Mecklenburg-Strelitz was a minute north German dukedom in the Holy Roman Empire.
Queen Charlotte was the youngest daughter of Princess Elizabeth Albertine Saxe-Hildburghausen and Duke Charles Louis Frederick of Mecklenburg-Strelitz, otherwise known as Prince of Mirow.
Queen Charlotte is a descendant of a black branch of the Portuguese royal family; more specifically, Alfonso III and his concubine, Ourana, a black moor.
In the 13th century, Alfonso III seized a town named Faro from the moors. He also demanded that the governor of Faro’s daughter become his concubine. They birthed three children.
Queen Charlotte’s educational studies were centered around language – she spoke French, German and later learned English, natural history and botany. Her education was considered to be commonplace.
At the age of 17, a marriage was arranged between Charlotte and King George III. At the age of 22, King George inherited the throne after the death of his grandfather. King George’s mother thought Charlotte would be a great prospect for marriage due to her naiveté of power structures and the protocols that came with life as a major royal figure. On September 8, 1761, after spending several months at sea travelling from Germany to London, Charlotte and King George wed.
The couple were great connoisseurs of German music. As a gesture of the royal favor, Leopold Mozart published six sonatas composed by Wolfgang, known as Mozart’s Opus 3, that were dedicated to the Queen on January 18, 1765.
On August 12, 1762, the King and Queen welcomed their first child, a son, the Prince of Wales. He would later become King George IV. The King and Queen went on to have 14 more children. 13 lived to adulthood while two died while they were still young.
Fiercely protective of her children, she particularly kept her daughters within close vicinity. Subsequently, some of them married much later in life.
Experiencing strife with her mother-in-law, Queen Charlotte had a challenging time settling into her new post. Queen Charlotte’s activities were heavily monitored and reported back to Princess Augusta, her mother-in-law.
Queen Charlotte had minimal influence on political issues, in which she did in a discrete and passive manner. She was known to be respectful and kind to her workers. She kept herself busy with German affairs.
In 1788, King George III had one of many bouts of mental illness. Though the first outburst was kept from her due to the decision of Princess Agatha, Queen Charlotte knew of the others.
Due to her husband’s sickness, Queen Charlotte isolated herself from King George III; they slept in separate rooms and didn’t share meals together. Queen Charlotte was frightened of King George’s erratic behavior. The King’s sickness profoundly affected Queen Charlotte. She became depressed and withdrew from activities she once enjoyed. The Queen found refuge by moving to a new residence and by tending to her gardens.

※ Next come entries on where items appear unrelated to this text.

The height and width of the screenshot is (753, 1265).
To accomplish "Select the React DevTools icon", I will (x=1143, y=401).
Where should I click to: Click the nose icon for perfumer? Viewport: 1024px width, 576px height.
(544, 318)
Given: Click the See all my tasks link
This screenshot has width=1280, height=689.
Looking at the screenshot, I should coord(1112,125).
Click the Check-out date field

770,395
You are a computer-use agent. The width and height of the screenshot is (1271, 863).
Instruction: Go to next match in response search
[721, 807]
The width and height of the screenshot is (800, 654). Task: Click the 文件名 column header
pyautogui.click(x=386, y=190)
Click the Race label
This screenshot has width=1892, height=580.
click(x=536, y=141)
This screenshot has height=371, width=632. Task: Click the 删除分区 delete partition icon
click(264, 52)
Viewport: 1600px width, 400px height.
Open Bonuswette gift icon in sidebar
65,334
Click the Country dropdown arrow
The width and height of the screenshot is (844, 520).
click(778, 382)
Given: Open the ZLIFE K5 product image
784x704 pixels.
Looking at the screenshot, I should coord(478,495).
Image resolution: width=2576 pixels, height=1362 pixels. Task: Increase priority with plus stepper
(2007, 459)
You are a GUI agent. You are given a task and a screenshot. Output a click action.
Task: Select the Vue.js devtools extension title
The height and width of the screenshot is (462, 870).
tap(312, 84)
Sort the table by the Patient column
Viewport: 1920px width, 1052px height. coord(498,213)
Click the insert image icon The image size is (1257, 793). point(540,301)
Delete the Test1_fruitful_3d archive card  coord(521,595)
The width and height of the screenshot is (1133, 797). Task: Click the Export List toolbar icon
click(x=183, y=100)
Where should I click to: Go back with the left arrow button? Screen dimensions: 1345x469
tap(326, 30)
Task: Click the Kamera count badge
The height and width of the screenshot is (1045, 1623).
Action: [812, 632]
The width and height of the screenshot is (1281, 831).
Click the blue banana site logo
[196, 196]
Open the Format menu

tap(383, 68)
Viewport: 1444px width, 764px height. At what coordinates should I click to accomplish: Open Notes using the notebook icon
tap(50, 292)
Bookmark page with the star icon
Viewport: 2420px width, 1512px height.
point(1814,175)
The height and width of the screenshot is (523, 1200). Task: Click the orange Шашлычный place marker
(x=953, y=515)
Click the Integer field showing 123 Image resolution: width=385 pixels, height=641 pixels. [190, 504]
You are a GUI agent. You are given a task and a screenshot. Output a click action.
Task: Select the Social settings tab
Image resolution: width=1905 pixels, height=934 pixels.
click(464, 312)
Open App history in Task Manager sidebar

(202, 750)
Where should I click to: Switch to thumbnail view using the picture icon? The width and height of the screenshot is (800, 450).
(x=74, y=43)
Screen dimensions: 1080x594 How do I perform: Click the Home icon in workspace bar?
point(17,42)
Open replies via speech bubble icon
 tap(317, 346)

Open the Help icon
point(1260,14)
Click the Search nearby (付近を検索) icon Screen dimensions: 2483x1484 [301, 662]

With the introduction of new species of plants and flowers, Queen Charlotte became acquainted with unique botany. The South African flower, the Bird of Paradise was renamed Strelitzia reginae in her honor.
Queen Charlotte and Queen Marie Antoinette shared a strong friendship, by writing to each other often. Marie Antoinette confided in Queen Charlotte about the onset of the French Revolution. When Marie Antoinette was executed, Queen Charlotte was understandably disheartened.
In 1811, King George III became permanently ill. Consequently, Queen Charlotte was appointed as his legal guardian. Their son, the Prince Regent assumed royal power. Due to King George’s violent behavior, Queen Charlotte refrained from visiting her husband after 1812.
On November 17, 1818, Queen Charlotte died. King George III died 14 months later. Queen Charlotte was the second longest serving consort in British history; having served 57 years.
Her eldest son, Prince Regent was bestowed with Queen Charlotte’s jewels. All of her other belongings were sold at an auction. Christie’s sold her snuff, furniture and clothing.
Queen Charlotte has numerous honors bestowed upon her post-humously including a statue of her in Queen Square in Bloomsbury, London, and at the Charlotte/Douglas International Airport in Charlotte, North Carolina.